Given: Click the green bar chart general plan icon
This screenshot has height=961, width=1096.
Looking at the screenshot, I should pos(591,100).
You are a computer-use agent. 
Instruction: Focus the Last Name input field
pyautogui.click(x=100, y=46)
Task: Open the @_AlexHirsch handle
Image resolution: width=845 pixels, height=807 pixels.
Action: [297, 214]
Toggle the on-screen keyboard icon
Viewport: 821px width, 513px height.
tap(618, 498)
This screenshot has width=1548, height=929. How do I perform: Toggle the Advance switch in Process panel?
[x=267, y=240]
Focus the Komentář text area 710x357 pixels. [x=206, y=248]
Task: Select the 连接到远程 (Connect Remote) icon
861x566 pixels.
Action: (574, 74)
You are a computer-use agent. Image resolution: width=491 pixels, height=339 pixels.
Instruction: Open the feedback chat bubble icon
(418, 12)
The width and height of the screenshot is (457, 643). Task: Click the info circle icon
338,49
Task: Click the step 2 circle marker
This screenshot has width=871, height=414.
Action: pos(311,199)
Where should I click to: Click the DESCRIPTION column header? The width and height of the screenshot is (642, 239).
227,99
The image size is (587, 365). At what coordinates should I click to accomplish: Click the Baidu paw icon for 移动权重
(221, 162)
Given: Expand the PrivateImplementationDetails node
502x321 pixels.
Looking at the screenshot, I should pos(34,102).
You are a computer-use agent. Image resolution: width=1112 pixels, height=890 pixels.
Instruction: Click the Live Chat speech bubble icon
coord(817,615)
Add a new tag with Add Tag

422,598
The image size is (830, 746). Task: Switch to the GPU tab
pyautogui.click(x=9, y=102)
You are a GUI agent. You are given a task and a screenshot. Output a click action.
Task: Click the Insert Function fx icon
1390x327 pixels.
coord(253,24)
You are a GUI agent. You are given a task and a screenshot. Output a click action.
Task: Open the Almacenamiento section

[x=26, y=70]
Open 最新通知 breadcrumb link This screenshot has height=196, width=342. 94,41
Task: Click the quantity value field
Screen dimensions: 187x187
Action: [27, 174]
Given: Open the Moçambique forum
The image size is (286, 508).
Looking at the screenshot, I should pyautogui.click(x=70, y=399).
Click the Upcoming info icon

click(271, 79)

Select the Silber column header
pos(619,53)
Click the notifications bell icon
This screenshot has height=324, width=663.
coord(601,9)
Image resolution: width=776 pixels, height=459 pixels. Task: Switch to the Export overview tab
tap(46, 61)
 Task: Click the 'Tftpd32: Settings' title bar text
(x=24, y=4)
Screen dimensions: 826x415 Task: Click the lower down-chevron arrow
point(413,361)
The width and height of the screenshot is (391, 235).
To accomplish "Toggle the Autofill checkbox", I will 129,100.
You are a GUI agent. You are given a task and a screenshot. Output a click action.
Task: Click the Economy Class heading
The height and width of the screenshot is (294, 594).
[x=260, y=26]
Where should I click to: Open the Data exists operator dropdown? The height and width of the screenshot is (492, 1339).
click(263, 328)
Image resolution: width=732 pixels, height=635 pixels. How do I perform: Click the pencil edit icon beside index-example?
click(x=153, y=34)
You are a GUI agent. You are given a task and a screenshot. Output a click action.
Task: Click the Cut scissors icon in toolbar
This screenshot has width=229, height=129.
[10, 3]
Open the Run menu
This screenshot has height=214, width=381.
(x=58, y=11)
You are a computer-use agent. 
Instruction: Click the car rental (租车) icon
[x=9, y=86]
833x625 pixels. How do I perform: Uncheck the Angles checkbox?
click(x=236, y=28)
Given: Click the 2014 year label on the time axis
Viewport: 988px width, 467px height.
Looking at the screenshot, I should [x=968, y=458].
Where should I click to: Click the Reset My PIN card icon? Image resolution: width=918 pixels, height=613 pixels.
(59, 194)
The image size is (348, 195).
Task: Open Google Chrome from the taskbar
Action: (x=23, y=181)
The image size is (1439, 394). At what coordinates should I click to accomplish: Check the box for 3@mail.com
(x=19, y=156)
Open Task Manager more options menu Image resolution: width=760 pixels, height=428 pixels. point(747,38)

************

Rewrite the data above as a Markdown table with the columns Row and Text, one numbered row per line and no rows for blank lines.

| Row | Text |
|---|---|
| 1 | Given: Click the green bar chart general plan icon |
| 2 | This screenshot has height=961, width=1096. |
| 3 | Looking at the screenshot, I should pos(591,100). |
| 4 | You are a computer-use agent.  |
| 5 | Instruction: Focus the Last Name input field |
| 6 | pyautogui.click(x=100, y=46) |
| 7 | Task: Open the @_AlexHirsch handle |
| 8 | Image resolution: width=845 pixels, height=807 pixels. |
| 9 | Action: [297, 214] |
| 10 | Toggle the on-screen keyboard icon |
| 11 | Viewport: 821px width, 513px height. |
| 12 | tap(618, 498) |
| 13 | This screenshot has width=1548, height=929. How do I perform: Toggle the Advance switch in Process panel? |
| 14 | [x=267, y=240] |
| 15 | Focus the Komentář text area 710x357 pixels. [x=206, y=248] |
| 16 | Task: Select the 连接到远程 (Connect Remote) icon |
| 17 | 861x566 pixels. |
| 18 | Action: (574, 74) |
| 19 | You are a computer-use agent. Image resolution: width=491 pixels, height=339 pixels. |
| 20 | Instruction: Open the feedback chat bubble icon |
| 21 | (418, 12) |
| 22 | The width and height of the screenshot is (457, 643). Task: Click the info circle icon |
| 23 | 338,49 |
| 24 | Task: Click the step 2 circle marker |
| 25 | This screenshot has width=871, height=414. |
| 26 | Action: pos(311,199) |
| 27 | Where should I click to: Click the DESCRIPTION column header? The width and height of the screenshot is (642, 239). |
| 28 | 227,99 |
| 29 | The image size is (587, 365). At what coordinates should I click to accomplish: Click the Baidu paw icon for 移动权重 |
| 30 | (221, 162) |
| 31 | Given: Expand the PrivateImplementationDetails node |
| 32 | 502x321 pixels. |
| 33 | Looking at the screenshot, I should pos(34,102). |
| 34 | You are a computer-use agent. Image resolution: width=1112 pixels, height=890 pixels. |
| 35 | Instruction: Click the Live Chat speech bubble icon |
| 36 | coord(817,615) |
| 37 | Add a new tag with Add Tag |
| 38 | 422,598 |
| 39 | The image size is (830, 746). Task: Switch to the GPU tab |
| 40 | pyautogui.click(x=9, y=102) |
| 41 | You are a GUI agent. You are given a task and a screenshot. Output a click action. |
| 42 | Task: Click the Insert Function fx icon |
| 43 | 1390x327 pixels. |
| 44 | coord(253,24) |
| 45 | You are a GUI agent. You are given a task and a screenshot. Output a click action. |
| 46 | Task: Open the Almacenamiento section |
| 47 | [x=26, y=70] |
| 48 | Open 最新通知 breadcrumb link This screenshot has height=196, width=342. 94,41 |
| 49 | Task: Click the quantity value field |
| 50 | Screen dimensions: 187x187 |
| 51 | Action: [27, 174] |
| 52 | Given: Open the Moçambique forum |
| 53 | The image size is (286, 508). |
| 54 | Looking at the screenshot, I should pyautogui.click(x=70, y=399). |
| 55 | Click the Upcoming info icon |
| 56 | click(271, 79) |
| 57 | Select the Silber column header |
| 58 | pos(619,53) |
| 59 | Click the notifications bell icon |
| 60 | This screenshot has height=324, width=663. |
| 61 | coord(601,9) |
| 62 | Image resolution: width=776 pixels, height=459 pixels. Task: Switch to the Export overview tab |
| 63 | tap(46, 61) |
| 64 |  Task: Click the 'Tftpd32: Settings' title bar text |
| 65 | (x=24, y=4) |
| 66 | Screen dimensions: 826x415 Task: Click the lower down-chevron arrow |
| 67 | point(413,361) |
| 68 | The width and height of the screenshot is (391, 235). |
| 69 | To accomplish "Toggle the Autofill checkbox", I will 129,100. |
| 70 | You are a GUI agent. You are given a task and a screenshot. Output a click action. |
| 71 | Task: Click the Economy Class heading |
| 72 | The height and width of the screenshot is (294, 594). |
| 73 | [x=260, y=26] |
| 74 | Where should I click to: Open the Data exists operator dropdown? The height and width of the screenshot is (492, 1339). |
| 75 | click(263, 328) |
| 76 | Image resolution: width=732 pixels, height=635 pixels. How do I perform: Click the pencil edit icon beside index-example? |
| 77 | click(x=153, y=34) |
| 78 | You are a GUI agent. You are given a task and a screenshot. Output a click action. |
| 79 | Task: Click the Cut scissors icon in toolbar |
| 80 | This screenshot has width=229, height=129. |
| 81 | [10, 3] |
| 82 | Open the Run menu |
| 83 | This screenshot has height=214, width=381. |
| 84 | (x=58, y=11) |
| 85 | You are a computer-use agent.  |
| 86 | Instruction: Click the car rental (租车) icon |
| 87 | [x=9, y=86] |
| 88 | 833x625 pixels. How do I perform: Uncheck the Angles checkbox? |
| 89 | click(x=236, y=28) |
| 90 | Given: Click the 2014 year label on the time axis |
| 91 | Viewport: 988px width, 467px height. |
| 92 | Looking at the screenshot, I should [x=968, y=458]. |
| 93 | Where should I click to: Click the Reset My PIN card icon? Image resolution: width=918 pixels, height=613 pixels. |
| 94 | (59, 194) |
| 95 | The image size is (348, 195). |
| 96 | Task: Open Google Chrome from the taskbar |
| 97 | Action: (x=23, y=181) |
| 98 | The image size is (1439, 394). At what coordinates should I click to accomplish: Check the box for 3@mail.com |
| 99 | (x=19, y=156) |
| 100 | Open Task Manager more options menu Image resolution: width=760 pixels, height=428 pixels. point(747,38) |